The first of the two paperback volumes folds out into a panoramic reproduction of spreads from the magazine through those years, from Louis Armstrong, Lionel Hampton and Clifford Brown to Sun Ra, Sam Rivers and Sonny Sharrock. It’s a reminder of how, founded by Nicole and Eddy Barclay, nurtured by Frank Ténot and Daniel Filipacchi, with editors including Jacques Souplet, Jean-Louis Ginibre and Philippe Carles, Jazz Magazine did a wonderful job of reflecting the excitement of the music and its evolution during those 20 years. As it still seems to be doing under the current editor in chief, Frédéric Goaty.
The second of the volumes contains a text history of the magazine and full-page A4 reproductions of 22 memorable images from its history, of which the photo of Holiday is one. On the reverse of each is a reproduction of the back of the original print, with its photographer’s stamp and the mark-up pencilled in by the sub-editor or designer responsible for sizing it up and indicating how it was to be cropped it for use.
What you see on the reverse of the Holiday print is a set of marks clearly indicating that the page designer wanted to tighten the image to concentrate the focus on the singer, completely eliminating two of the three men surrounding her. That’s understandable in the light of the editorial priority: a picture of Billie Holiday, not of some bystanders. Looking at it today, more than 60 years later, we’re interested in the context.

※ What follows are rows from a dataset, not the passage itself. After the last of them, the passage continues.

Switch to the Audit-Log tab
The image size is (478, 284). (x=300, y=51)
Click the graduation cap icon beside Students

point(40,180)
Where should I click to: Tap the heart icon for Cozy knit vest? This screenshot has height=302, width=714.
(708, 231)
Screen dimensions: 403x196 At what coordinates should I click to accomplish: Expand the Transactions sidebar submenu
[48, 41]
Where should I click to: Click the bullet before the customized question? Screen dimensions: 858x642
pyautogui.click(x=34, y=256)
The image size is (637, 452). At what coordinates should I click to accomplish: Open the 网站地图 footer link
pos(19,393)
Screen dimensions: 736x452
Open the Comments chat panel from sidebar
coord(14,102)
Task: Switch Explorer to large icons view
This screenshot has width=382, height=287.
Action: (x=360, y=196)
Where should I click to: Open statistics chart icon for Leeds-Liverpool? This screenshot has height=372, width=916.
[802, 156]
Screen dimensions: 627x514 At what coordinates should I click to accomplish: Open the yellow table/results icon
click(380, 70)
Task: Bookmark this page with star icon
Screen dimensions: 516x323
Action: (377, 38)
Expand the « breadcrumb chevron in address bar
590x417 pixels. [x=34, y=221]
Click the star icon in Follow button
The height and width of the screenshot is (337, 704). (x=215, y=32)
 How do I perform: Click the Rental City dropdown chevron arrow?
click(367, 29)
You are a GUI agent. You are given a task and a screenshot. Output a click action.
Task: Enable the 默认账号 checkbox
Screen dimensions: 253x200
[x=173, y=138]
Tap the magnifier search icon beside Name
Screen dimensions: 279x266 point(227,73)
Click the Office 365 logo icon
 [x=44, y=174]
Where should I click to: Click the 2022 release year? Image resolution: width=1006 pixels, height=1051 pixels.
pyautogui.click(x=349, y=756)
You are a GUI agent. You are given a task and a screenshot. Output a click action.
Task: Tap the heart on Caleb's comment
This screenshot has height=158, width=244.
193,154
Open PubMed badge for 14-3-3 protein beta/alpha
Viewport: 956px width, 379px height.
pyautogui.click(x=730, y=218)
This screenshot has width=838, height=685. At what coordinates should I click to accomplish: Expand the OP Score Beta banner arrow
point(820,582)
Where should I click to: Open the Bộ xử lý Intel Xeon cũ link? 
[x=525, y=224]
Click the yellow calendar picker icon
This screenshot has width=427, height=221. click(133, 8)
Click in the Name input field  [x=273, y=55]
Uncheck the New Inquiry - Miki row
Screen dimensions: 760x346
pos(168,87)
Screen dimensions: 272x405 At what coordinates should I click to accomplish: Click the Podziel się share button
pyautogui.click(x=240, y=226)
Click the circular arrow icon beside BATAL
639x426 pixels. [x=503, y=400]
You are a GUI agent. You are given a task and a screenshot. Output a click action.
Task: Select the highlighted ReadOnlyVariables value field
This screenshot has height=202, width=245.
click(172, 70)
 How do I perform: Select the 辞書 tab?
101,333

Besides Bernath, who also took the image on the cover of Chet Baker’s celebrated album of Bob Zieff tunes, recorded for the Barclay label in Paris in 1954, those whose work is featured in the exhibition and the book include such great names of jazz photography as Jean-Pierre Leloir, Herman Leonard, Giuseppe Pino and Val Wilmer. Under its various editors, Jazz Magazine used their images well, consistent in its desire to stress the role of the emerging black consciousness and of women as full participants in the music.
Twenty-odd years ago I was fortunate enough to be in Arles on the eve of the Rencontres, and I remember the wonderful atmosphere surrounding the festival. No doubt the “Jazz Power!” exhibition would be worth the detour, if such a thing were possible this summer. As things are, this handsome publication will have to do.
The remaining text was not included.